◆ **Problem description**:
Line by line, copy the listing below exactly.
[[ Dataset content open ]]
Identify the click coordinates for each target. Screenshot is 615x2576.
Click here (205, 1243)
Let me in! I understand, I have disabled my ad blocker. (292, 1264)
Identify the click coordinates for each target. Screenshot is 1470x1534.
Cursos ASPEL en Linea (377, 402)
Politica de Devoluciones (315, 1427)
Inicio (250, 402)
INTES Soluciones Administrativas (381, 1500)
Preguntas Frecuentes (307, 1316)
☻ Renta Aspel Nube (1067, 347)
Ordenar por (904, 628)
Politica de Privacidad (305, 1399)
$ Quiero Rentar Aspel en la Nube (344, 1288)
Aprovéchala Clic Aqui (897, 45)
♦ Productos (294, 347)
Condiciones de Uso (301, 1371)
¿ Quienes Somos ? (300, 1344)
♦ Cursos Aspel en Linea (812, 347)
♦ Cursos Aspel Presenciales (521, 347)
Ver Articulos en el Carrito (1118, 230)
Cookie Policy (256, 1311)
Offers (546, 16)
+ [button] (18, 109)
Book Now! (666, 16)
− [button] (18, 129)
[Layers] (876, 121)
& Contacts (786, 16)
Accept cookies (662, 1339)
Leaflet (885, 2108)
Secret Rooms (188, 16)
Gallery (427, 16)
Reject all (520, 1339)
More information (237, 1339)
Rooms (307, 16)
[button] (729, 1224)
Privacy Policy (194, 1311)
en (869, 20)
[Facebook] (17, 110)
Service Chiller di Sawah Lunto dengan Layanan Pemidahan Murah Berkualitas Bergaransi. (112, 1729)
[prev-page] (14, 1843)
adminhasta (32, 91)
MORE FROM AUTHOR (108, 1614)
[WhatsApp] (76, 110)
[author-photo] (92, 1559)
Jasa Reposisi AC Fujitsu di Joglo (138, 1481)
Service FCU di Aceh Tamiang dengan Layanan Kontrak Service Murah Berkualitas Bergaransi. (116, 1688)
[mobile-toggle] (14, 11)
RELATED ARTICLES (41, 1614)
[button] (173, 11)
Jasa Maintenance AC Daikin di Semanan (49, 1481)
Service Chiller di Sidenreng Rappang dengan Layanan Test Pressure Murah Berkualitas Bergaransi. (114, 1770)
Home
[[ Dataset content closed ]]
◆ **Written reply**:
Identify the click coordinates for each target. Screenshot is 615x2576.
Click here (205, 1243)
Let me in! I understand, I have disabled my ad blocker. (292, 1264)
Identify the click coordinates for each target. Screenshot is 1470x1534.
Cursos ASPEL en Linea (377, 402)
Politica de Devoluciones (315, 1427)
Inicio (250, 402)
INTES Soluciones Administrativas (381, 1500)
Preguntas Frecuentes (307, 1316)
☻ Renta Aspel Nube (1067, 347)
Ordenar por (904, 628)
Politica de Privacidad (305, 1399)
$ Quiero Rentar Aspel en la Nube (344, 1288)
Aprovéchala Clic Aqui (897, 45)
♦ Productos (294, 347)
Condiciones de Uso (301, 1371)
¿ Quienes Somos ? (300, 1344)
♦ Cursos Aspel en Linea (812, 347)
♦ Cursos Aspel Presenciales (521, 347)
Ver Articulos en el Carrito (1118, 230)
Cookie Policy (256, 1311)
Offers (546, 16)
+ [button] (18, 109)
Book Now! (666, 16)
− [button] (18, 129)
[Layers] (876, 121)
& Contacts (786, 16)
Accept cookies (662, 1339)
Leaflet (885, 2108)
Secret Rooms (188, 16)
Gallery (427, 16)
Reject all (520, 1339)
More information (237, 1339)
Rooms (307, 16)
[button] (729, 1224)
Privacy Policy (194, 1311)
en (869, 20)
[Facebook] (17, 110)
Service Chiller di Sawah Lunto dengan Layanan Pemidahan Murah Berkualitas Bergaransi. (112, 1729)
[prev-page] (14, 1843)
adminhasta (32, 91)
MORE FROM AUTHOR (108, 1614)
[WhatsApp] (76, 110)
[author-photo] (92, 1559)
Jasa Reposisi AC Fujitsu di Joglo (138, 1481)
Service FCU di Aceh Tamiang dengan Layanan Kontrak Service Murah Berkualitas Bergaransi. (116, 1688)
[mobile-toggle] (14, 11)
RELATED ARTICLES (41, 1614)
[button] (173, 11)
Jasa Maintenance AC Daikin di Semanan (49, 1481)
Service Chiller di Sidenreng Rappang dengan Layanan Test Pressure Murah Berkualitas Bergaransi. (114, 1770)
Home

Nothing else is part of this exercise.